> [Exercise data]
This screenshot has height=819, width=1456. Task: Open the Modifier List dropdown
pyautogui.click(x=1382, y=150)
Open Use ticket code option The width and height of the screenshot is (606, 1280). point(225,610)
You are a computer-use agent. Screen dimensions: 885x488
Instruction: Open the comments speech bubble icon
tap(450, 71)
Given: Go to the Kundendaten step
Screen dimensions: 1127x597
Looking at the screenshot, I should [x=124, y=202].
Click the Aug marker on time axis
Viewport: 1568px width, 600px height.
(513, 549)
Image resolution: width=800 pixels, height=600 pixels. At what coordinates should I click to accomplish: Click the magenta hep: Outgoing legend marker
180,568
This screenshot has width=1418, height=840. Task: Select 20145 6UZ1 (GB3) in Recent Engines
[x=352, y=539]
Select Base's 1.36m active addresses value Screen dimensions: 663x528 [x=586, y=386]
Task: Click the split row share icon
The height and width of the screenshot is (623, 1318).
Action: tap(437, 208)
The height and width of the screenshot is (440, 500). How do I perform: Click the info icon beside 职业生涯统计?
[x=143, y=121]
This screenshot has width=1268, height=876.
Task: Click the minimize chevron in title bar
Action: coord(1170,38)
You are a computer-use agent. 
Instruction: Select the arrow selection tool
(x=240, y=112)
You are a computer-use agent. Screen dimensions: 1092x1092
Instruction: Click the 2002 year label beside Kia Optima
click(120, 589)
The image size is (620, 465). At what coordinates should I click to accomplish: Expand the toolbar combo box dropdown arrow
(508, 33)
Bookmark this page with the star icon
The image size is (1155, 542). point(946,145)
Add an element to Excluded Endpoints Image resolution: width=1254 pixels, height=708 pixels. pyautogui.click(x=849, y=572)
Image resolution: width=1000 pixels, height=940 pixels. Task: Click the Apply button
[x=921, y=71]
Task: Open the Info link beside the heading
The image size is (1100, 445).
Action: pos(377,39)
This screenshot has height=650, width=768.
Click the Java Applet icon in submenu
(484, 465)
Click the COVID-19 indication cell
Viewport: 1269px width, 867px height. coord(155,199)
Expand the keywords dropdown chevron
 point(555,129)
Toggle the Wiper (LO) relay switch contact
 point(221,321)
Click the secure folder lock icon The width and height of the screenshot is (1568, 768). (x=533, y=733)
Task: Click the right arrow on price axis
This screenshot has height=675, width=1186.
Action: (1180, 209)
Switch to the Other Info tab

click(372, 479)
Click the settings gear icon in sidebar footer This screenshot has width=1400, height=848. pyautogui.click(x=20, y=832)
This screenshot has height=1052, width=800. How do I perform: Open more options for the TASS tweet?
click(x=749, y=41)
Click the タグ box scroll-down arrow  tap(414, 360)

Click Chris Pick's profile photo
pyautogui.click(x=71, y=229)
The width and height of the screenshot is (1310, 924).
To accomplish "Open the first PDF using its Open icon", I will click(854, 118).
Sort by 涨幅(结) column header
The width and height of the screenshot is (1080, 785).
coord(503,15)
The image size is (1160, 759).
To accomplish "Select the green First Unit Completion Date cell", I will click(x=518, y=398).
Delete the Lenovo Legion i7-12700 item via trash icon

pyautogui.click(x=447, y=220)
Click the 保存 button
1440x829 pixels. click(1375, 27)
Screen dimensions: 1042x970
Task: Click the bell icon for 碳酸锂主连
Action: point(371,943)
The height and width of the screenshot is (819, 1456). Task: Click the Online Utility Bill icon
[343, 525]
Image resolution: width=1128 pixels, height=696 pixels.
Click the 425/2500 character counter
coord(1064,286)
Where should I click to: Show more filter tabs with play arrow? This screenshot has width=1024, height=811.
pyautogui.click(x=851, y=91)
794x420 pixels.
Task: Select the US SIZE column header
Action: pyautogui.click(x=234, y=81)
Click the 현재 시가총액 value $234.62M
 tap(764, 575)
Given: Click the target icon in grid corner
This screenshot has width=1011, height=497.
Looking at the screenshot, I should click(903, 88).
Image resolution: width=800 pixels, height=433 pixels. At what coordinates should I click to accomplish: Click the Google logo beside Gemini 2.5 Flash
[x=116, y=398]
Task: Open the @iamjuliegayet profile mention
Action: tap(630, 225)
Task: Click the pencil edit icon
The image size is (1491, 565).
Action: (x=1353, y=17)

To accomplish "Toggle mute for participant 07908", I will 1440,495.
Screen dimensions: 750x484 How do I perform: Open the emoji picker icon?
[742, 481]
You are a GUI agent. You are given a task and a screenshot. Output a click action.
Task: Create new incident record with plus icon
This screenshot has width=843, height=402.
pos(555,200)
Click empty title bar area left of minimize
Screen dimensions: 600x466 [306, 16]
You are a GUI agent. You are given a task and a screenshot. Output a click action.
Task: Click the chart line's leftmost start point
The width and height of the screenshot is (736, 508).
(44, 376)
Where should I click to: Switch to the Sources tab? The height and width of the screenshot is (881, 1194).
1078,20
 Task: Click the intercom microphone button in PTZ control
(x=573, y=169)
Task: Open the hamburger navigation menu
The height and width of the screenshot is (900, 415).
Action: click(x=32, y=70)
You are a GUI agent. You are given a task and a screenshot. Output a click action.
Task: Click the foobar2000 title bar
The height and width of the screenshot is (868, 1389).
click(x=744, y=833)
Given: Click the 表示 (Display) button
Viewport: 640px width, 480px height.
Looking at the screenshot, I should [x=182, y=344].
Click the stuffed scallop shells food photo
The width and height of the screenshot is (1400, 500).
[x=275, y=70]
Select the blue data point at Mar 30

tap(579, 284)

> [Task requirements] From the records above, copy each line in which the string "computer" occurs.

> [Written answer]
You are a computer-use agent. Screen dimensions: 885x488
You are a computer-use agent. 
You are a computer-use agent. Screen dimensions: 1092x1092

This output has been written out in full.